◆ **Отрывок**
★ ★ ★ ★ ★ ★ ★

С чего вообще может начаться страсть по городу? В моем случае — с узнавания. Однажды я вдруг понял, что город — живое существо, что он дышит и мыслит, и что, возможно, я сам и есть одна из его мыслей, впрочем, не слишком удачных… И тут я содрогнулся, как содрогнулся бы всякий, вдруг поняв, что сейчас он не сидит на стуле, не идет по улице, а плывет в брюхе Левиафана. И тут, как минимум, есть два варианта: либо навсегда зажмуриться, либо попытаться этому чудищу заглянуть в глаза. Любопытные выбирают второе.

 

Все началось с того, что однажды месяца три я отсидел в полуподвале одной конторы, арендовавшей офис в здании Радиотехнического НИИ в Большом Трехсвятительском переулке. Сводчатые двухметровые стены этого векового здания усугубляли непонятный клаустрофобический трепет, порой охватывавший многих сотрудников, и жизнь офиса часто выплескивалась в ближайшие переулки, скверы, на Покровский бульвар. Порой работать было совсем невозможно, и загадка этого морока приоткрылась в одно из воскресений, когда я пришел доделать кое-какую бодягу и столкнулся в курилке с рабочим, заканчивавшим ремонт в соседнем помещении. Я посетовал ему на свою непонятную клаустрофобию, в ответ он сунул руку в ведро со строительным мусором и достал горсть штукатурного крошева. Среди которого я и разобрал несколько расплющенных пуль…

 

Однако никаких иных подробностей, кроме той, что в этом здании в 1940-х годах располагалось одно из управлений МГБ, узнать не удалось, зато понемногу выяснились кое-какие подробности этой местности. Так, я узнал, что зелененький двухэтажный детский сад, стоявший выгодно на макушке парковой горки, на которую взбирался к Покровскому бульвару наш переулок (и где упоительно было просто посидеть — так широко дышалось там — над Солянкой, Хитровкой, за крышами проглядывал речной простор, разлетавшийся над Котельнической набережной), — усадьба Сергея Тимофеевича Морозова, известного мецената, художника-любителя, в 1889 году приютившего во дворовом флигеле Исаака Ильича Левитана. Выйдя прошвырнуться во время обеденного перерыва, на обратном пути я часто подходил к покосившемуся двухэтажному домику с угрожающе нависшей мемориальной доской и пытался разглядеть в этой вспухшей штукатуркой коробочке — реторту демиурга, в которой был взращен русский пейзаж. Летом 1918 года сюда переместился штаб восстания левых эсеров, сигналом к которому 7 июля прозвучал взрыв бомбы, которую швырнул Симха-Янкель Гершевич Блюмкин в германского посла графа Мирбаха. Отряд под командованием Попова (восемьсот человек под ружьем, восемь орудий, два броневика и десяток пулеметов) занял Трехсвятительский переулок, телефонную станцию, находившуюся на другой стороне Покровского бульвара, арестовал прибывшего на переговоры Феликса Дзержинского, обстрелял из орудий Кремль и разослал телеграммы с призывом к восстанию. Подавлением мятежа руководил лично Ленин, операцию провели латышские стрелки. А с 1919 года здесь располагался Покровский концлагерь, где содержались бывшие царские офицеры и белогвардейцы.

★ ★ ★ ★ ★ ★ ★

◆ **Фрагмент набора данных**
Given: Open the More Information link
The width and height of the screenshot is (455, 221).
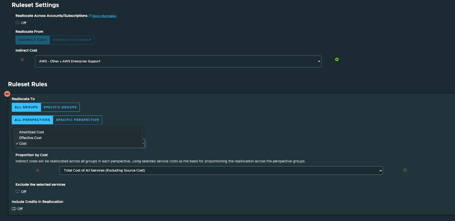Looking at the screenshot, I should click(x=104, y=16).
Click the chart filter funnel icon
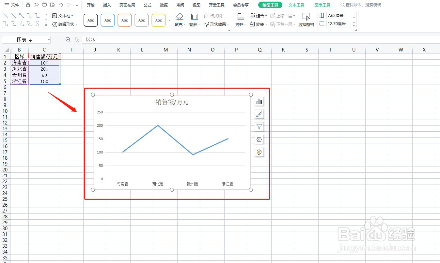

★ ★ ★ ★ ★ ★ ★

◆ **Задание**
Подхватите отрывок о Трехсвятительском переулке после его последнего предложения и продолжите повествование.

◆ **Ответ**
В начале переулка справа стоит облицованный гранитом (из того же карьера — город Долгопрудный, район Гранитный, — откуда бралась порода для мавзолея) компьютерный салон «Формоза», Интернет-кафе при нем отделано иероглифами майя, выгравированными на здоровенных гипсовых плитах, отливать которые я помогал своему другу художнику Гоше Рахматуллину (с ног до головы белые, матерясь от ожогов свежезамешанного гипса, два дня подряд мы ползали с ним на карачках в подземелье этого здания). «Формоза» расположилась в бывшей институтской столовке, примкнувшей к главному зданию Радиотехнического НИИ. В 1850-60-х годах здесь размещалась редакция журнала «Русский вестник», и на крыльце редакции можно было встретить Аксакова, Достоевского, Островского, Толстого, здесь были зачаты «Русские ведомости», а в советское время заседали кукушкинды Центрального статистического управления.

 

Выше по переулку, ближе к бульвару, сразу за школой, я обнаружил дом, поглотивший надстройками здание воспетой Гиляровским ночлежки братьев Ляпиных. Далее открылось существование картины В. Маковского «Ночлежный дом», на первом плане которой изображен учитель Левитана Саврасов, горький пьяница, расплачивавшийся за опохмельный постой у своих почитателей копией «Грачей» (число вариантов этой важной для русского пейзажа картины вряд ли кем-то сосчитано).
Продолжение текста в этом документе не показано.